I'm really good at being motivated .... for about 2 weeks. After that I lose it! This happens with a lot of things: hobbies, fitness, goals ... WHY is this??? No clue. But it's something I've become more and more aware of lately, and something that I really want to change. The two most immediate areas are: my quiet times with Jesus and fitness. In that order. The quiet times I've actually been doing very well on, and for more than two weeks! In fact, during lulls in my day (driving, doing dishes, folding laundry) I find myself talking to God rather than thinking about anything else. This has been AMAZING. I used to marvel at people who would talk about how they could just talk to God as a friend, and now I'm realizing more and more how that could be possible. God has also been showing me just how well He knows me, and knows what is best for me. I love my Jesus.
Fitness is a totally different story. I am so BAD at staying motivated! For two weeks I'll do great, then I'll lose momentum for a day or so and I'll just totally lose focus! Why does that happen??? That's next on my list of things to figure out. I do have some ideas though.
Usually I go to the gym with a buddy. On days when this doesn't happen I try and go to the gym by myself. This doesn't always happen, but when it does, it isn't as effective as it could be. This is because, primarily, I'm too intimidated by others to focus the way I should on myself. I've started using free weights (which I LOVE) and I haven't tried to do them by myself yet, but I don't know that I'll be brave enough! Isn't that silly?
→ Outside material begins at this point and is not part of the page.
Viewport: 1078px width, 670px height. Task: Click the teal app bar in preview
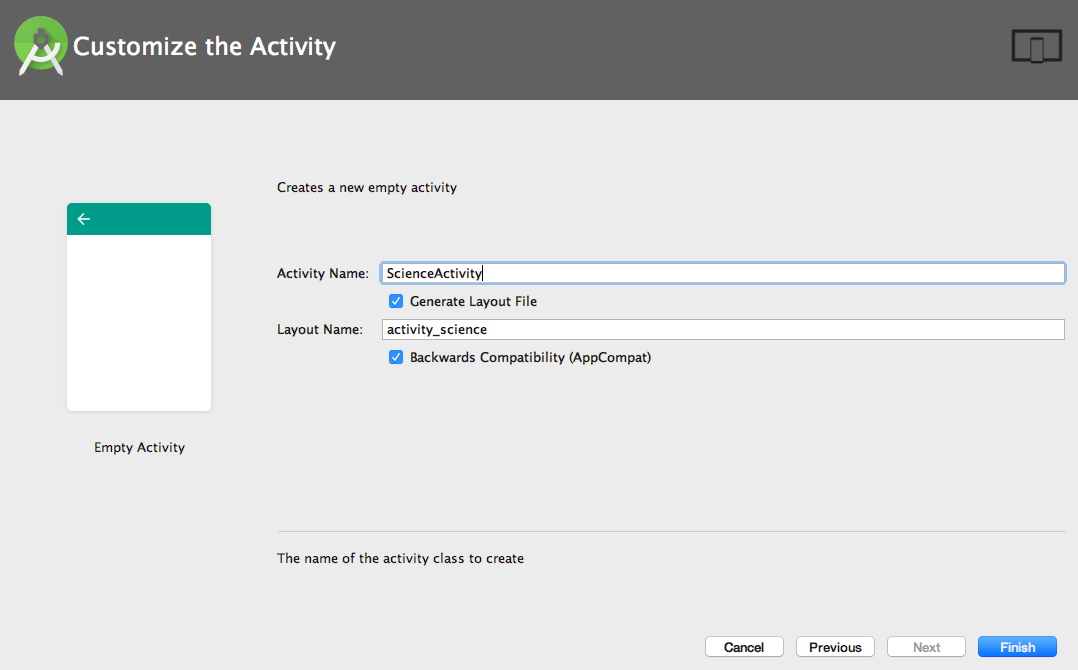point(139,219)
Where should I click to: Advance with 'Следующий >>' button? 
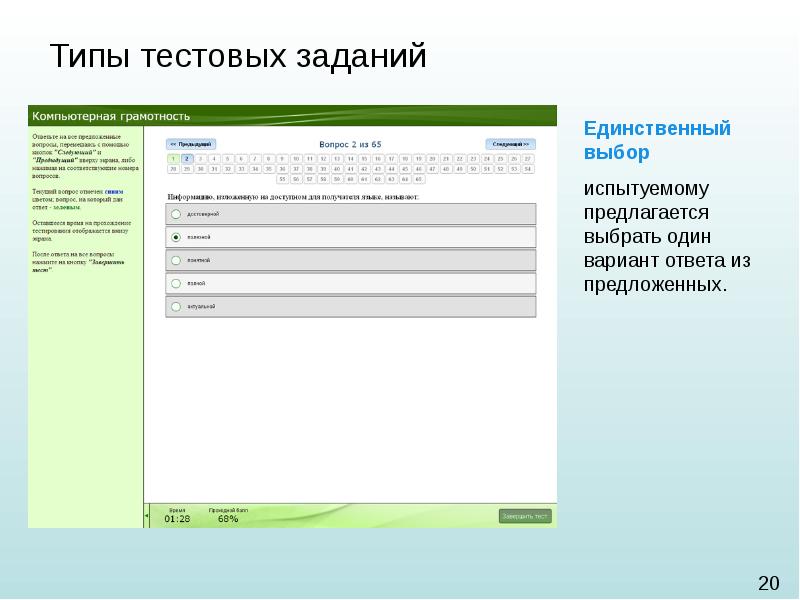(510, 144)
I get so nervous that someone will come up to me and say, "You're doing it wrong! What are you even doing here? Go use the elliptical. Oh wait, you can't, you fall off of that thing." So silly of me.
Eating better is ALSO difficult, mostly because I don't have self control when it comes to food. I can't limit my intake of desserts and sweets, so I try to cut it out cold turkey. This works for two weeks, but then I eat a cookie and think, "Screw it. EAT ALL THE COOKIES!" And then it's just a downward spiral. On Monday I started my healthy eating and exercise routine, and then YESTERDAY (Tuesday) the 5 boxes of Girl Scout cookies I had ordered arrived. TALK ABOUT TIMING. So they're in my cupboard and the freezer, unopened, taunting me. Jerks.
Anybody out there have any tips on staying motivated?